Measuring Our Own Impact: How the OC4C project tracks its Carbon Footprint

by | Jun 18, 2025 | Uncategorized | 0 comments

As we come to understand and combat climate change, transparency and accountability are becoming just as important as scientific innovation. That’s why the OC4C project, is taking a look not only at the Ocean Carbon uptake—but at its own carbon emissions.

Our internal carbon accounting includes emissions from:

  • Workstation: We monitor daily general use considering office space, laptop, printer etc. and any extra high performance computer and secondary computer usage.
  • Digital infrastructure: We also consider local or Cloud computing and data processing for modelling and analysis, and our usage for online meetings and information storage.
  • Travel: Flights and ground transport for events, conferences, and collaboration meetings.  Including food consumption and hotel estimates.
  • Procurement: We are trying to not buy anything and instead ask is there one available we can use. If not, we are looking at the carbon footprint of buying new.

With the help from online calculators, that estimate general emissions from things such as flights or digital services, and usage updates from the team we create a monthly internal report of our estimate of carbon emission for that month.  

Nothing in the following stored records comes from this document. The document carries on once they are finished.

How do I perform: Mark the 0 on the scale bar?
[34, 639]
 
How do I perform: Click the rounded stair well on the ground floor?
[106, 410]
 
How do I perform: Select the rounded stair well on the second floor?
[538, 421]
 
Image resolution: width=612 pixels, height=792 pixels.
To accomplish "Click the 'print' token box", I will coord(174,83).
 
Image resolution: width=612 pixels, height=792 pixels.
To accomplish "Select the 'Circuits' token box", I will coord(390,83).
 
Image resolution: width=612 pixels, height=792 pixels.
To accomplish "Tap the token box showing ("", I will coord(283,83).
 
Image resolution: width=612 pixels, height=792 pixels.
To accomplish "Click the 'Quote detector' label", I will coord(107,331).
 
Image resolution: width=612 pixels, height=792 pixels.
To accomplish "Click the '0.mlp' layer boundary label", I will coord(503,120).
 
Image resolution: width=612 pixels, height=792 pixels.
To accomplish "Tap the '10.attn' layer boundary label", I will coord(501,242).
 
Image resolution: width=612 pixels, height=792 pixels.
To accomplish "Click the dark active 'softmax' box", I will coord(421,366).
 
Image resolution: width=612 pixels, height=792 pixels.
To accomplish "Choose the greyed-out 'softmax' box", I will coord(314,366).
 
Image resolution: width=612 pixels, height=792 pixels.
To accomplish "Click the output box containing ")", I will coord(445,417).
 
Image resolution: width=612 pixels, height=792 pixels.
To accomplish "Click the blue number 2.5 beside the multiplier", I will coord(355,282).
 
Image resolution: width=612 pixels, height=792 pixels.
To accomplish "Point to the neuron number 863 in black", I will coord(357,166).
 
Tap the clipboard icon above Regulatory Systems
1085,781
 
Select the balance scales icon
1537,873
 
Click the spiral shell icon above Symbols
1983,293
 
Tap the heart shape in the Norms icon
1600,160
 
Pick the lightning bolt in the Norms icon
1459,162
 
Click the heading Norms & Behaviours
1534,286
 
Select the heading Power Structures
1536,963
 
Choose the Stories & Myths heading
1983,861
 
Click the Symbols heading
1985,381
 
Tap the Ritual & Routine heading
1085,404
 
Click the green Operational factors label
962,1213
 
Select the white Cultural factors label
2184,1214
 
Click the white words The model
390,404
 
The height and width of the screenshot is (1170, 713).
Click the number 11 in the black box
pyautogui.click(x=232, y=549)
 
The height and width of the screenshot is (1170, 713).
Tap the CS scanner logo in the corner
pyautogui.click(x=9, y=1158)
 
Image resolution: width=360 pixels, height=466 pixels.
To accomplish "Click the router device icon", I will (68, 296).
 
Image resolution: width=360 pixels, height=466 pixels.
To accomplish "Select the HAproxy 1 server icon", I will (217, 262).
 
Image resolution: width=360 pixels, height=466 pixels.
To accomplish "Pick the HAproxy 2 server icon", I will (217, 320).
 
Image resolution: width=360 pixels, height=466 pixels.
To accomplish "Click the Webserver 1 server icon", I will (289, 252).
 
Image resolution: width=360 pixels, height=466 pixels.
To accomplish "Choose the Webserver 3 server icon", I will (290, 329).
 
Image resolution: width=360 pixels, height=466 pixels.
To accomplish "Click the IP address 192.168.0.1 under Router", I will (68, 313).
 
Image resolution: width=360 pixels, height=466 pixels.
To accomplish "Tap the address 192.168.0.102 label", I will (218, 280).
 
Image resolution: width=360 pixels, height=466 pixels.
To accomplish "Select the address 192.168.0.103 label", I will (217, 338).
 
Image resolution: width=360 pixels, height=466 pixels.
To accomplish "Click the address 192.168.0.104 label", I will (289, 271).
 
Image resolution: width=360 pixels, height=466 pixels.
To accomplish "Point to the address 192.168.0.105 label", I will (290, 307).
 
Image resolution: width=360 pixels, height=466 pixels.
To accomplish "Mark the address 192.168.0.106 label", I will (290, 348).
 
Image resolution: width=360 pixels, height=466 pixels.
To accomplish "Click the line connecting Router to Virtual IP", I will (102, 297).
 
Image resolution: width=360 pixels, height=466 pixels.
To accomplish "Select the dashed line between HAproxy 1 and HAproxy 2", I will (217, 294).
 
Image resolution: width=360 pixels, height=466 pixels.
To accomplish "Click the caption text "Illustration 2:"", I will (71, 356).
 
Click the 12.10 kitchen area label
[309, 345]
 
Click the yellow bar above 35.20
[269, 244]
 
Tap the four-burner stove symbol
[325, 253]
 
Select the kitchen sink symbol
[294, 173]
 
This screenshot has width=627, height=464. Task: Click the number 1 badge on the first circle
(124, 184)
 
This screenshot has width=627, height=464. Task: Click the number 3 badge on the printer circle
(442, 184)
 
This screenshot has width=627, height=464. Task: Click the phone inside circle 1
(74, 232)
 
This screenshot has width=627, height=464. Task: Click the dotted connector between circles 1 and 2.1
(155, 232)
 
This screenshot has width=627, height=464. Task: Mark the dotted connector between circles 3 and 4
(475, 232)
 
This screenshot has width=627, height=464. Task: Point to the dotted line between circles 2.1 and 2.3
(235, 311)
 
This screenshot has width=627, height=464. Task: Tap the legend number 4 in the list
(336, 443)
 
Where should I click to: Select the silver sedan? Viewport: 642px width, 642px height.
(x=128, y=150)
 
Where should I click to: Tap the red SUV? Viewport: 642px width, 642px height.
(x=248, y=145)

We then share this with the team at our monthly meeting and use an equivalent example to help put the amount into perspective (eg. This month we used the equivalent carbon of someone driving 800 miles)  

The project views this not as a one-time effort, but as a long-term commitment. As our project evolves, so too will our approach to sustainability.  By measuring our approximate emissions impact on the OC4C project it helps us make better informed decisions on our day-to-day work and keeps us mindful of our responsibility at every level.